Assignment ▸ Pull out every line in the data that has the string "Toggle" in it.

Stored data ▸
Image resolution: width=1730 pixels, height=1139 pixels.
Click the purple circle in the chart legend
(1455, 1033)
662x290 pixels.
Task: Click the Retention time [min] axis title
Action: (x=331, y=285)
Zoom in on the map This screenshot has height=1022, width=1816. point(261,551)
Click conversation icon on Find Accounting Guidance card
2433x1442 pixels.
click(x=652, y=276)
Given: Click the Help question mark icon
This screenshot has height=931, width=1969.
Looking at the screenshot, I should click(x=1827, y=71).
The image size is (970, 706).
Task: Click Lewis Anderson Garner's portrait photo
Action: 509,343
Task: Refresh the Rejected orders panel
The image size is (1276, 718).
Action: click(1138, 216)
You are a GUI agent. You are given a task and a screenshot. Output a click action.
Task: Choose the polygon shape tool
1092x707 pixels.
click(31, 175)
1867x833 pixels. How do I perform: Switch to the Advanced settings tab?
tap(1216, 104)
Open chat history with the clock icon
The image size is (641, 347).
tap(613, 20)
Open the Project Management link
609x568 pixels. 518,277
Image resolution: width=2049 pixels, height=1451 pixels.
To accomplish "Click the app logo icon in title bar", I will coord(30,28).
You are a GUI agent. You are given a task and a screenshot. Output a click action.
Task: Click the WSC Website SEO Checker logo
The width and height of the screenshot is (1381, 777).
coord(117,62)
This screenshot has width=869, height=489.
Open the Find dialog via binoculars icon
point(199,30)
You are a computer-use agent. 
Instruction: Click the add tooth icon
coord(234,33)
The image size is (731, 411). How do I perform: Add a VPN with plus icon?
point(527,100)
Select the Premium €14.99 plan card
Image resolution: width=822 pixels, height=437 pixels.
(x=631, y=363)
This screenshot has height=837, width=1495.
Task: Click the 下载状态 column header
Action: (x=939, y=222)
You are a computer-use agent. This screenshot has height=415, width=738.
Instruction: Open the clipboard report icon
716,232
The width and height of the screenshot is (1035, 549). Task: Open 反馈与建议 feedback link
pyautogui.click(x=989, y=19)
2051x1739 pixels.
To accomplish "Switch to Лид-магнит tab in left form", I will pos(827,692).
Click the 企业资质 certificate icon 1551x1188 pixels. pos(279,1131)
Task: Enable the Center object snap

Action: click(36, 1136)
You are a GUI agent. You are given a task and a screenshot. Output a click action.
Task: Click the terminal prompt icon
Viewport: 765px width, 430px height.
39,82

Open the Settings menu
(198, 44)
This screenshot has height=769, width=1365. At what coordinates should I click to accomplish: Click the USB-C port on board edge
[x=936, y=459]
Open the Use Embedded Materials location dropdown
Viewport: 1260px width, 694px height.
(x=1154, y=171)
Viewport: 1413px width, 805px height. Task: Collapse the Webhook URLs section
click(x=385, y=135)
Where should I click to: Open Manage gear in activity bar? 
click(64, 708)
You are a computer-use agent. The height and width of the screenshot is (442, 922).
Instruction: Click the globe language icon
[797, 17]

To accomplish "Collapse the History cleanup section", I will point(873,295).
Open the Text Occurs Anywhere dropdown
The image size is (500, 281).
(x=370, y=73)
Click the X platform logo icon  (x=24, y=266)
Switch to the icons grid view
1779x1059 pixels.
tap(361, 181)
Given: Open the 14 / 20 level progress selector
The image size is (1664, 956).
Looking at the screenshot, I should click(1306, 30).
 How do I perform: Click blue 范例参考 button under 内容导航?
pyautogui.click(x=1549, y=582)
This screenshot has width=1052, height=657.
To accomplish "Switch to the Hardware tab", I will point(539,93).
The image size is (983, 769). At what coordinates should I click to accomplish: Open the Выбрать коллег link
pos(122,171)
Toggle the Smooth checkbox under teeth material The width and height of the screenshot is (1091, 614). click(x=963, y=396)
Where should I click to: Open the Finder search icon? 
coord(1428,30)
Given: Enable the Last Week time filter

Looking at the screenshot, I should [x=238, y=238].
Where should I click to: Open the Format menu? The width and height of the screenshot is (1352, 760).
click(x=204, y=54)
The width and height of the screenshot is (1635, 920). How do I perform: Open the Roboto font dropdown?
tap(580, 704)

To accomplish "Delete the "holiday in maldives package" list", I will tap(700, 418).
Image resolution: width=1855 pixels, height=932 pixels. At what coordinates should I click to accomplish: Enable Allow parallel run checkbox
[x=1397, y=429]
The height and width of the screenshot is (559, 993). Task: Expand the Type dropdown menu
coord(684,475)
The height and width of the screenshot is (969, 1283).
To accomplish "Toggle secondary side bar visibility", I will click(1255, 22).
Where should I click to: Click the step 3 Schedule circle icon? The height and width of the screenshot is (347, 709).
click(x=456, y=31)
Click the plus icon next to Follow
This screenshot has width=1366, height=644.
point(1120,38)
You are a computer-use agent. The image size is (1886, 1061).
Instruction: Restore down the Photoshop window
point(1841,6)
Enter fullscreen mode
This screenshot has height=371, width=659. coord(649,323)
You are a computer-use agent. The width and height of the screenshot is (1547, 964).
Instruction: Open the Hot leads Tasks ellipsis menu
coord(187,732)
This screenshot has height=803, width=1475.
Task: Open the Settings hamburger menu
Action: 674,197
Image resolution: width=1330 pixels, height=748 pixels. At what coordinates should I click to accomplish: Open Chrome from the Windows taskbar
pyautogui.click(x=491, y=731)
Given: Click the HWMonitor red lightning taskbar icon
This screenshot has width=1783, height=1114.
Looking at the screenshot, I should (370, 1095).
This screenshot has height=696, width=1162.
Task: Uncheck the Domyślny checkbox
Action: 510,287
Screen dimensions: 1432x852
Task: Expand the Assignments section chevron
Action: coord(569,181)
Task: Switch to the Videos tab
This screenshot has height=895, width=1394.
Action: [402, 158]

Result for this exercise ▸
Toggle the Smooth checkbox under teeth material The width and height of the screenshot is (1091, 614). click(x=963, y=396)
To accomplish "Toggle secondary side bar visibility", I will click(1255, 22).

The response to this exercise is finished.